Problem description :: Omit the pictures, then reproduce exactly the line bearing "This screenshot has height=390, width=493." and every line after it up to and including the last line of the entries below.

+++ The records

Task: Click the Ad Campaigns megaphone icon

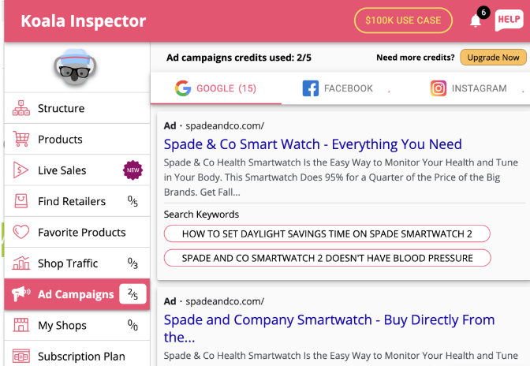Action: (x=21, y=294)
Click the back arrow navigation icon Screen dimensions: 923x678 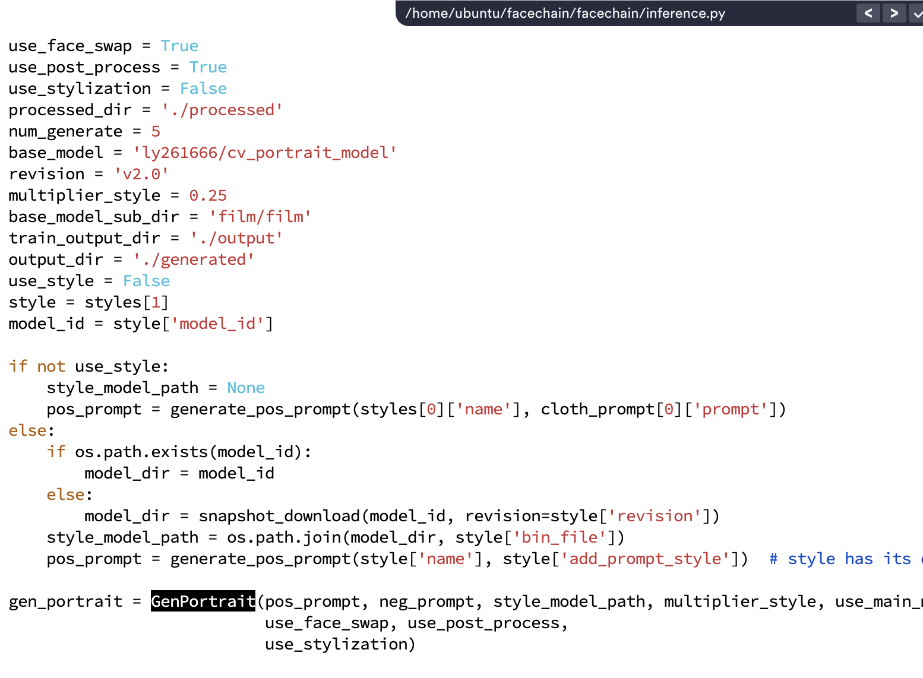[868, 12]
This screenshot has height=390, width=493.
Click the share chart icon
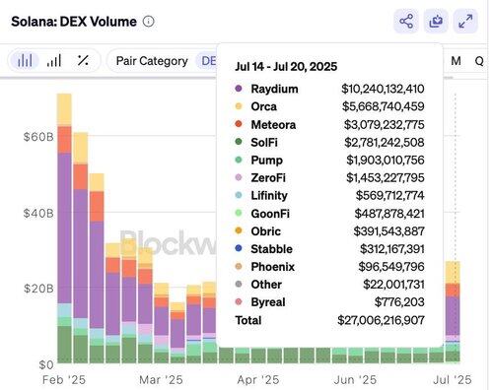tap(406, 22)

++++++

Solution for this task ::
This screenshot has height=390, width=493.
Click the share chart icon
tap(406, 22)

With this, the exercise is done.